インテリアデザインの巨匠といわれた故・倉俣史朗氏が、1980年代に店舗デザインに用いて話題を呼んだ「スターピース」。テラゾー(人造大理石)の中にカラーガラスをちりばめた素材だ。当時、その製作を担当した富山市内のメーカーが、新展開に挑んでいる。
「業績が落ち込んでいた2016年5月、富山ガラス工房(財団法人富山市ガラス工芸センター)の門をたたいた。野田雄一館長があのとき会ってくれなかったら、今の状況はなかっただろう」。鳥居セメント工業の鳥居照子代表はこう切り出す。
テラゾータイルやコンクリート平板を製造する同社は、1980年代に倉俣史朗氏のデザインで注目を集めた「スターピース」を製作した。「施工会社からの依頼だったので、倉俣さんを知ったのはだいぶ後になってから。カラーガラスを砕いてテラゾーにまぶしたもので、これを思い出して野田さんを訪ねた」(鳥居代表)
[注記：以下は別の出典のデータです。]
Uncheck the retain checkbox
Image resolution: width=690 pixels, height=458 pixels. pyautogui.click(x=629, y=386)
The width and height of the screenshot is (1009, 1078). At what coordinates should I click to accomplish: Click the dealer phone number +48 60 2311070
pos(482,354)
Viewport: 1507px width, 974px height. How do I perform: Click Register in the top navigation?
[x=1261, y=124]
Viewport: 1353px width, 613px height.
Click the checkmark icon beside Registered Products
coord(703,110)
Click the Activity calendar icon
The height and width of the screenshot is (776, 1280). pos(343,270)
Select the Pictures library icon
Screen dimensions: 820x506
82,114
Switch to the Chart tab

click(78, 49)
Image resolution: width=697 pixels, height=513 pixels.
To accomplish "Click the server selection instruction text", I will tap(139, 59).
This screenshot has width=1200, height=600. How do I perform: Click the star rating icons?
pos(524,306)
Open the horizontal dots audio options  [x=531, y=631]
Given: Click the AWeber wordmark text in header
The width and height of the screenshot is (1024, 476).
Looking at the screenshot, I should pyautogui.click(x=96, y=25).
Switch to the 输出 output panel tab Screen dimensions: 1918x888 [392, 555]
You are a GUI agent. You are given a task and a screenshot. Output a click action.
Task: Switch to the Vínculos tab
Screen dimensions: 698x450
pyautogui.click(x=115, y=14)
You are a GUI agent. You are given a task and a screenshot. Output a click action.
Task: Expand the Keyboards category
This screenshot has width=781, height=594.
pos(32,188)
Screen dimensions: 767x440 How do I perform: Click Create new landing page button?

野田館長は「ガラスを使って面白いテラゾーはできないか」とリクエスト。鳥居社長は、様々なガラスを入れたテラゾーをつくっていった。2年ほどでつくりためたサンプルは全てショールームの棚にある。「並べておくと、『これもできるんじゃないの』と見る人に想像を膨らましてもらえる」と野田館長は言う〔写真1〕。